▶ _Task details_
For every line in the records that has the word "checkbox", make a copy.

▶ _Given data_

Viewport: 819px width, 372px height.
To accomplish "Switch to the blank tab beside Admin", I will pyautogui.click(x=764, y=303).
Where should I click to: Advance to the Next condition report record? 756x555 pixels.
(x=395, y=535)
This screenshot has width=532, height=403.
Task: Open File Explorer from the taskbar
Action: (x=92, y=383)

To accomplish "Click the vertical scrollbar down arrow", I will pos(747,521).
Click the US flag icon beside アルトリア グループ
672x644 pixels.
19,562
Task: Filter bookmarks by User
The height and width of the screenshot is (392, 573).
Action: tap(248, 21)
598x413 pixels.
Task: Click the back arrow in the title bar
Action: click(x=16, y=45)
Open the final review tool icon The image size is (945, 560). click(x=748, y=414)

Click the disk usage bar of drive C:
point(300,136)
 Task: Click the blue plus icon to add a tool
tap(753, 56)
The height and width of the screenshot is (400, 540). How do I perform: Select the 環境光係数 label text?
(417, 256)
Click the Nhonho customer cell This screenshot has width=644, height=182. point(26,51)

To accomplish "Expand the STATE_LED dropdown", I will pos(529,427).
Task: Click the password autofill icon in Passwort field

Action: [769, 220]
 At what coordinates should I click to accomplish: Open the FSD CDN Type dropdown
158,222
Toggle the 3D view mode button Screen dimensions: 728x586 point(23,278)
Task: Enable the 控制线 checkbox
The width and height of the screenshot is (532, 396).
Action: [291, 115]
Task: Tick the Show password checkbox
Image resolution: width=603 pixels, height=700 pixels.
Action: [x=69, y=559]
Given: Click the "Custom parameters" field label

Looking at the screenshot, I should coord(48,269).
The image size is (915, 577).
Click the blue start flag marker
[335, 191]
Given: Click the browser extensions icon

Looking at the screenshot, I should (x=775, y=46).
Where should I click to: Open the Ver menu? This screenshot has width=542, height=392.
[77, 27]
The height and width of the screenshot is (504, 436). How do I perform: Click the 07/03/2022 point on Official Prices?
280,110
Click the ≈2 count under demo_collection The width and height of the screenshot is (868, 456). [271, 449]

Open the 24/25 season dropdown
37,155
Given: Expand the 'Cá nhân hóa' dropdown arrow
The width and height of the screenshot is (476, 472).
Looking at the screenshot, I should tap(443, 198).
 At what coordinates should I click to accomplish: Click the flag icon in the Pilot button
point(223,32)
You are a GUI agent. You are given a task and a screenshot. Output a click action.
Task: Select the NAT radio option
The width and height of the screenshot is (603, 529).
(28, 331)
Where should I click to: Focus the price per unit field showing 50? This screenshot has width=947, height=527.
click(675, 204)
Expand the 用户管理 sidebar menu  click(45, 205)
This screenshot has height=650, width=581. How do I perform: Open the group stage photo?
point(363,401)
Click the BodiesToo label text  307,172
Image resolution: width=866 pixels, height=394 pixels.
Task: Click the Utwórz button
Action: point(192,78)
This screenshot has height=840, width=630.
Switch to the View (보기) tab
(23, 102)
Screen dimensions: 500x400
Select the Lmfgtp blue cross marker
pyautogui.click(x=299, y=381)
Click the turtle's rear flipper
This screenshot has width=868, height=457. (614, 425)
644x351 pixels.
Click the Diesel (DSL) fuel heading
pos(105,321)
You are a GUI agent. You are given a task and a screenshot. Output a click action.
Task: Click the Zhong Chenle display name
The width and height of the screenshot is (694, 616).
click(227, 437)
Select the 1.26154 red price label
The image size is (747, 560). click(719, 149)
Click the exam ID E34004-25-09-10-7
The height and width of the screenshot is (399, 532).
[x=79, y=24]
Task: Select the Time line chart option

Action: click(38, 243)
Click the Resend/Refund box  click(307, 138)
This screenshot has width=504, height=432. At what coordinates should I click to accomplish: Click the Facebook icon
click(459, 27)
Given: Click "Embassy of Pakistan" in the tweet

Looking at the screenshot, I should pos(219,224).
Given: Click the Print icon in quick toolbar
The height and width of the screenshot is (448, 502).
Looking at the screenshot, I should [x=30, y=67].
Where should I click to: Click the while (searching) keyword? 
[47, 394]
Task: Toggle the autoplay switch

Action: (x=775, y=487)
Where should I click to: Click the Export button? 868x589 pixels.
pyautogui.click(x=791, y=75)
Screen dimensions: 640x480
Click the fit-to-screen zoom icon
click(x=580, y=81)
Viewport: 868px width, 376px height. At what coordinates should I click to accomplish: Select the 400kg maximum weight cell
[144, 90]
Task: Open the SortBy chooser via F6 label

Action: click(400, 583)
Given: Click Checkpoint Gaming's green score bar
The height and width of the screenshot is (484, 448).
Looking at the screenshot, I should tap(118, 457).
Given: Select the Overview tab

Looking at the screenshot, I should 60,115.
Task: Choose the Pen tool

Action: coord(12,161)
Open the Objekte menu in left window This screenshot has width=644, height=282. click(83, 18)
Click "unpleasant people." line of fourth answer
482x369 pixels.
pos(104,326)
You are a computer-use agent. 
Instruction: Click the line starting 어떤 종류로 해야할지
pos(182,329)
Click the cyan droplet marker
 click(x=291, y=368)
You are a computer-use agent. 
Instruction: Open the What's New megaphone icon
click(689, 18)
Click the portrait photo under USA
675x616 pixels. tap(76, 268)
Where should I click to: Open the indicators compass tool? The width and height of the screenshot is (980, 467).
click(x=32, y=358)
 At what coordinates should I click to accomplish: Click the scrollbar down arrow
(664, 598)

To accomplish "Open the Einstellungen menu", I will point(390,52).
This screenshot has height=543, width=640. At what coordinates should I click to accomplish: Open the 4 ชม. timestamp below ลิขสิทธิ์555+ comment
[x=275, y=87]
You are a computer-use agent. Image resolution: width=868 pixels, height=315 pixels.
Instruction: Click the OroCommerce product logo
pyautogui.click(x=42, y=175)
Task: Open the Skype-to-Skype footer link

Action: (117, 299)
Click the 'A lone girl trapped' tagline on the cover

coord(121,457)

▶ _Answer to the exercise_
Task: Enable the 控制线 checkbox
Task: Tick the Show password checkbox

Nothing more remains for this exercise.